On ne mesurera jamais exactement ce que cette convention a fait pour l'image et l'influence de la France. Pendant près de cinquante ans, Dijon a formé une partie des élites tchèques et en a fait des francophones et des francophiles. Cette coopération a été brutalement interrompue en 1973 lors de la normalisation sous la pression soviétique qui interdit alors tout développement linguistique culturel et éducatif avec la France.

Il a fallu attendre la rentrée 1990 pour pouvoir accueillir à nouveau une dizaine d'élèves Tchèques. Ils sont aujourd'hui au nombre de trente à Dijon. Outre les disciplines inscrites au programme, les élèves tchèques reçoivent par les soins du lecteur tchèque en poste à l'université de Bourgogne, un enseignement sur la langue et l'histoire de la République tchèque. Tous les frais liés à leur scolarité sont pris en charge à 50 % par l'État (ministère des Affaires étrangères) et à 50 % par les collectivités locales (Conseil régional, Conseil général, Ville de Dijon).

Grâce à tous ces efforts conjugués, le français progresse : 9 % des lycéens tchèques l'apprennent aujourd'hui (contre 4,5 % en 1989).

Il convient aussi de mentionner le succès de l'Institut franco-tchèque de gestion (IFTG) fondé en 1990 qui assure des formations à la gestion des personnels tchèques d'entreprises françaises déjà implantées et d'entreprises locales désireuses de travailler avec la France. Après deux années de fonctionnement, l'IFTG était déjà capable de s'autofinancer.

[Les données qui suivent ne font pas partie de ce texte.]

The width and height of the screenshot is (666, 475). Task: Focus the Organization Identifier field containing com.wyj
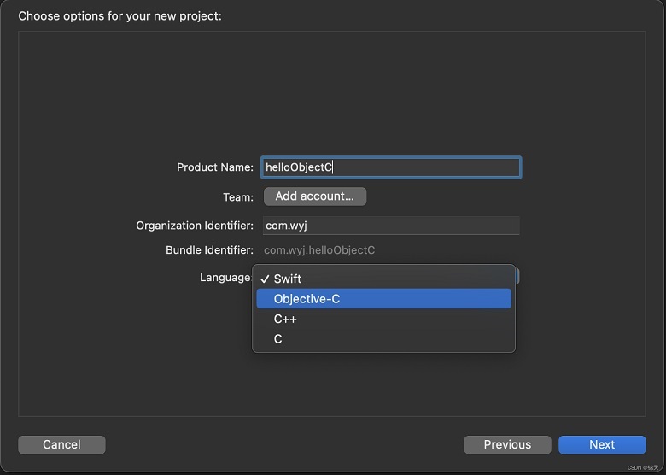[391, 226]
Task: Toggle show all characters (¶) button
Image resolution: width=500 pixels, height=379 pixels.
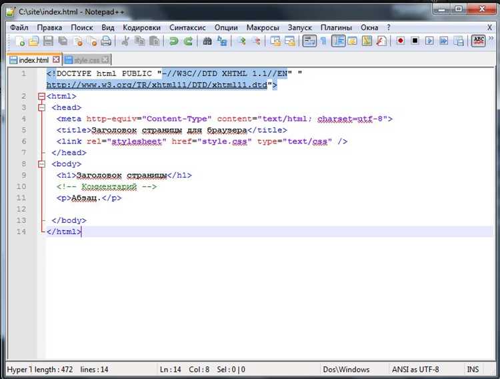Action: (324, 41)
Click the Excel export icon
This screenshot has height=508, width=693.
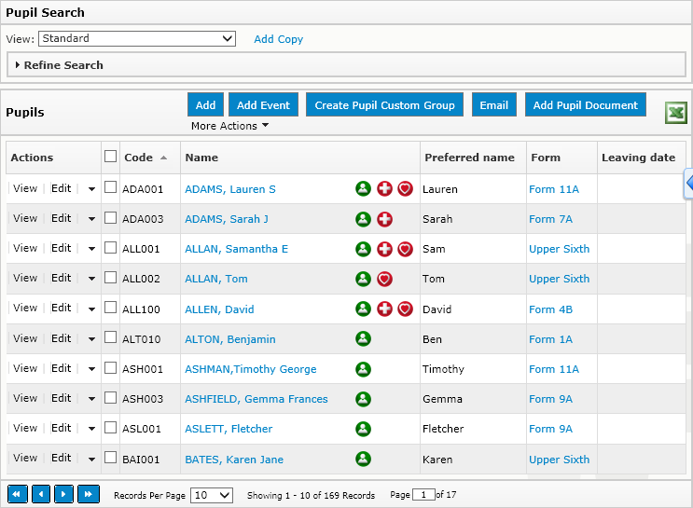675,113
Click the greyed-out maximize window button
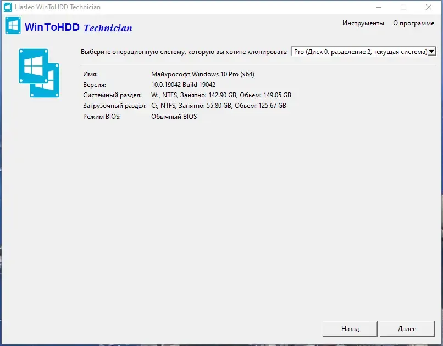The image size is (443, 346). (403, 7)
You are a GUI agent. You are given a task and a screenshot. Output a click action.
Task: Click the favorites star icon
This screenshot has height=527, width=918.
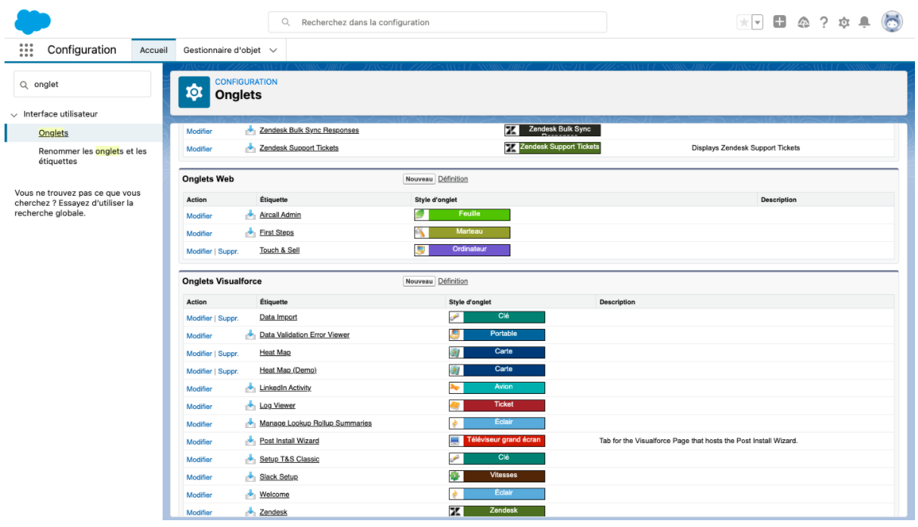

Enfin il appartient au Service culturel, scientifique et de coopération de veiller à la promotion de l'image de la France. Les médias constituent le premier relais grâce à la fourniture de programmes ou à des coproductions (CT3 diffuse régulièrement une sélections de programmes français). Des canaux francophones se sont développés : La Sept, TV5, MCM. D'autre part, l'Institut français de Prague pratique une riche politique artistique et culturelle et il édite une revue bilingue diffusée à 20.000 exemplaires.